Rincian Tugas
Sambung tulisan tentang UU Desa dan dana desa di bawah ini, mulai tepat setelah kalimat terakhirnya.

Tulisan yang Diberikan
Jumat, 29 Juli 2016

Perbincangan mengenai UU Desa No. 06 Tahun 2014 dan PP 43 Tahun 2014 dewasa ini tak bisa dihindari. Dana Rp1,4 miliar yang dimandatkan oleh UU melahirkan dua perspektif di berbagai kalangan, terutama masyarakat desa. Pertama, apakah dana tersebut secara langsung atau tidak mengalir ke desa. Kedua, apakah mekanisme pencairannya bertahap atau tidak. Perdebatan ini menjadi hangat diperbincangkan manakala UU Desa ini akan diterapkan pada tahun 2015.

Semangat untuk melakukan akselarasi kesejahteraan masyarakat desa dalam UU Desa tak bisa dimungkiri. Hal ini sebagaimana tertuang dalam pasal 4 mengenai Pembangunan Desa UU No. 6 Tahun 2014: a) memberikan pengakuan dan penghormatan atas desa yang sudah ada dengan keberagamannya sebelum dan sesudah terbentuknya Negara Kesatuan Republik Indonesia; b) memberikan kejelasan status dan kepastian hukum atas desa dalam sistem ketatanegaraan Republik Indonesia demi mewujudkan keadilan bagi seluruh rakyat Indonesia; c) melestarikan dan memajukan adat, tradisi, dan budaya masyarakat desa; d) mendorong prakarsa, gerakan, dan partisipasi masyarakat desa untuk pengembangan potensi dan aset desa guna kesejahteraan bersama; e) membentuk pemerintahan desa yang profesional, efisien dan efektif, terbuka, serta bertanggung jawab; f) meningkatkan pelayanan publik bagi warga masyarakat desa guna mempercepat perwujudan kesejahteraan umum; g) meningkatkan ketahanan sosial budaya masyarakat desa guna mewujudkan masyarakat desa yang mampu memelihara kesatuan sosial sebagai bagian dari ketahanan nasional; h) memajukan perekonomian masyarakat desa serta mengatasi kesenjangan pembangunan nasional; dan i) memperkuat masyarakat desa sebagai subjek pembangunan.

Oleh karena itu perlu diapresiasi bahwa semangat UU ini merupakan terobosan baru agar stigma terhadap masyarakat desa bahwa desa menjadi hunian dimana masyarakatnya memiliki SDM rendah, ketinggalan akses informasi, terbelakang dan kemiskinan, jadi hilang. Itu semua menjadi potret kelam yang seringkali disematkan kepada masyarakat desa. Tentu penilaian ini di satu sisi memiliki keabsahan yang tidak bisa dibantah.

Data yang Diberikan
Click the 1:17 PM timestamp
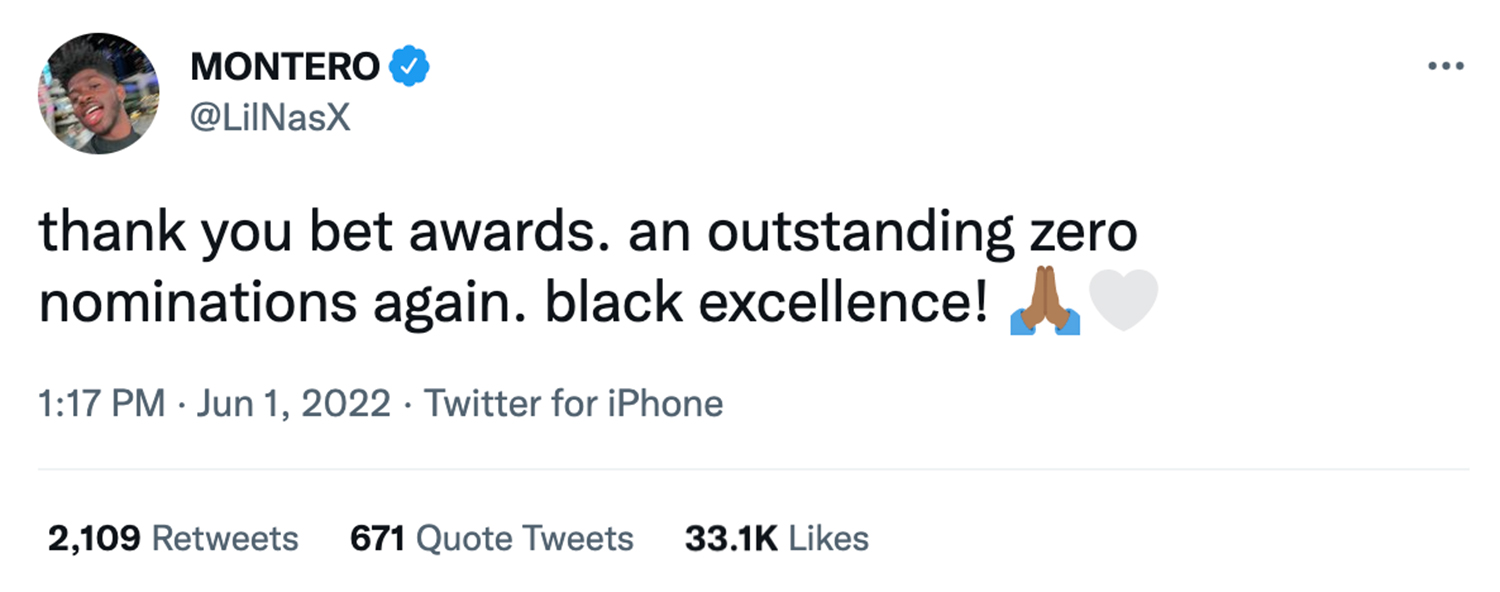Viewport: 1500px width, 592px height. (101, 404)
--
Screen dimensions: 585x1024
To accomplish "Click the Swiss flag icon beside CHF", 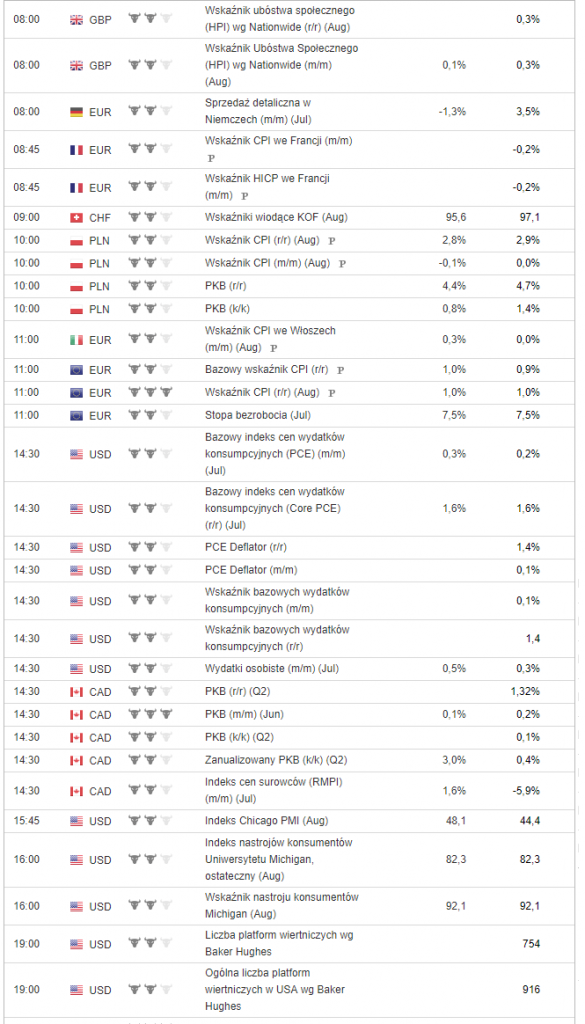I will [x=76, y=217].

Jawaban Latihan
Munculnyna gerakan arus urbanisasi mengenai masyarakat desa mengadu nasib ke kota menjadi contoh yang paling sohih. Bahwa desa tidak mampu memberikan jaminan hidup dan kesejahteraan hidup bagi sebagian besar yang dialami oleh masyarakat desa. Maka wajar manakala desa dipandang sebelah mata dan dinilai terbelakang oleh kebanyakan orang yang dinilai tidak prospek dalam memberikan jaminan kesejahteraan untuk masa depannya.

Menjadi keniscayaan bahwa mendorong desa menjadi sejahtera dan mandiri adalah tanggung jawab semua pihak. Tidak hanya menjadi tanggung jawab pemerintah, baik desa maupun pemerintah daerah saja, melainkan keterlibatan semua pihak menjadi mutlak adanya. Kesejahteraan masyarakat desa, kemajuan desa, dan kemandirian desa tidak akan terwujud manakala seluruh elemen masyarakat dari berbagai kalangan berpartisipasi dalam membangun desa. Jika aspek legalitas yang menjadi ukuran, maka kesejahteraan masyarakat desa akan berhenti pada tataran normatif dan lip service. Jauh panggang dari api. Oleh karena itu semua stakeholder harus bersatu padu agar kesejahteraan desa benar terwujud.

Perlu kiranya merinci secara detail apa itu yang dimasud dengan mandiri dan kesejahteraan. Hal ini penting sehingga tidak melahirkan multitafsir, kriteria dan ukuran kesejahteraan dan kemandirian itu bersifat abstrak, yang sulit untuk dideskripsikan. Dengan demikian cita-cita UU Desa itu mengenai kesejahteraan masyarakat dan kemandirian itu tidak sekadar ilusi dan mimpi yang sulit dicapai.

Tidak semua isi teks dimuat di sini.